• _Excerpted text_:
+---+
Results update automatically.

Annual property tax

$4,200.00

For a property valued at $350,000.00 with a 1.20% tax rate, estimated annual property tax is $4,200.00.

Monthly tax payment$350.00
Effective tax rate1.20%
Monthly mortgage + tax$350.00

Visual breakdown

Annual property tax$4,200.00
Annual mortgage equivalent$0.00

Estimating annual property tax

This property tax calculator estimates US-style annual and monthly property tax from a property value and local tax rate. It is useful when comparing homes, planning escrow payments, or preparing the tax input for the mortgage PITI and escrow calculator.

Property tax is usually set locally, so two homes with the same market value can have very different annual bills. County, city, school district, exemptions, assessment rules, and special levies can all affect the final amount.

This is not a UK council tax calculator and it is not a stamp duty calculator. UK council tax is based on local authority bands, while stamp duty is a transaction tax paid around purchase, not an annual property tax estimate.

Market Value, Assessed Value, and Taxable Value

Market value is what a property might sell for. Assessed value is the value assigned by the local assessor for tax purposes. Taxable value is the amount left after assessment rules, caps, exemptions, or local adjustments are applied.

In some places the assessed value is close to market value. In others, the assessor uses an assessment ratio, such as 80% of market value, before exemptions are applied. A $400,000 home at an 80% assessment ratio starts with a $320,000 assessed value.

Use taxable value if it is shown on a bill or assessment notice. Use assessed value if taxable value is not available. Use market value only as a rough fallback when you do not yet have local assessment details.

Millage Rates and Local Property Tax Rates

Many US property tax bills use millage rates. One mill means $1 of tax for every $1,000 of taxable value. That is the same as 0.1%. So 20 mills equals 2.0%.
+---+
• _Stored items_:
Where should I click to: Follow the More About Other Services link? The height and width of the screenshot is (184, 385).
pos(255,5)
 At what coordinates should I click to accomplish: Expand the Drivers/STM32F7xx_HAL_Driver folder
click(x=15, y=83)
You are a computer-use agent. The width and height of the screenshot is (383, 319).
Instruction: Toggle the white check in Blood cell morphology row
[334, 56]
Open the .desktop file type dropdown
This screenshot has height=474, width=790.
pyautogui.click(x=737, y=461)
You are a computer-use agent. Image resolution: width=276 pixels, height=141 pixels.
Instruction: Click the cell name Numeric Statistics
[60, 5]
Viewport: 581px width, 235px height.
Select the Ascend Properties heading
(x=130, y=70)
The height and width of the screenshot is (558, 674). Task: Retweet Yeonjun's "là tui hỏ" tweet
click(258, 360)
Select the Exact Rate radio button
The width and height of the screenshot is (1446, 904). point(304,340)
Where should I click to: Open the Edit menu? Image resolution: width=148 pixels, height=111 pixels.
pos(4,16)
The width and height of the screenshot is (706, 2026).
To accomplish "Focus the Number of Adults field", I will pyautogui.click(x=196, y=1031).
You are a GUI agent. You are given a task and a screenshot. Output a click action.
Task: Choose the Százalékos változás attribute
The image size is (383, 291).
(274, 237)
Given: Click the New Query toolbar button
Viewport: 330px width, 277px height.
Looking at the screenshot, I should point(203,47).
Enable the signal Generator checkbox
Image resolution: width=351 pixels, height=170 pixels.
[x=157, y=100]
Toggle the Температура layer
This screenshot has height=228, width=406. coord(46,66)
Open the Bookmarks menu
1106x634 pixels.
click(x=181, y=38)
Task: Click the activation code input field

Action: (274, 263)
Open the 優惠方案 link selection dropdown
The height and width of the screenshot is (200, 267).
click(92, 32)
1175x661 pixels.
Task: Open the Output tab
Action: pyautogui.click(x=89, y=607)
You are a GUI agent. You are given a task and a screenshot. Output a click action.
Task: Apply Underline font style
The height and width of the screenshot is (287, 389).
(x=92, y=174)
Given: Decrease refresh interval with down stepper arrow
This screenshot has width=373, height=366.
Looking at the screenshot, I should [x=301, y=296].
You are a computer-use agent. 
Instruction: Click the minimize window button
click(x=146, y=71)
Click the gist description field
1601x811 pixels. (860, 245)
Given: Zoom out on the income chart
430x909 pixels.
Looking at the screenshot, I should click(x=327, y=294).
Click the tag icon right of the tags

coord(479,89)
+---+
Swap "tax bills" for "tax statements" and write out the property tax text from "Millage Rates and" up to and including "mills equals 2.0%.".

Millage Rates and Local Property Tax Rates

Many US property tax statements use millage rates. One mill means $1 of tax for every $1,000 of taxable value. That is the same as 0.1%. So 20 mills equals 2.0%.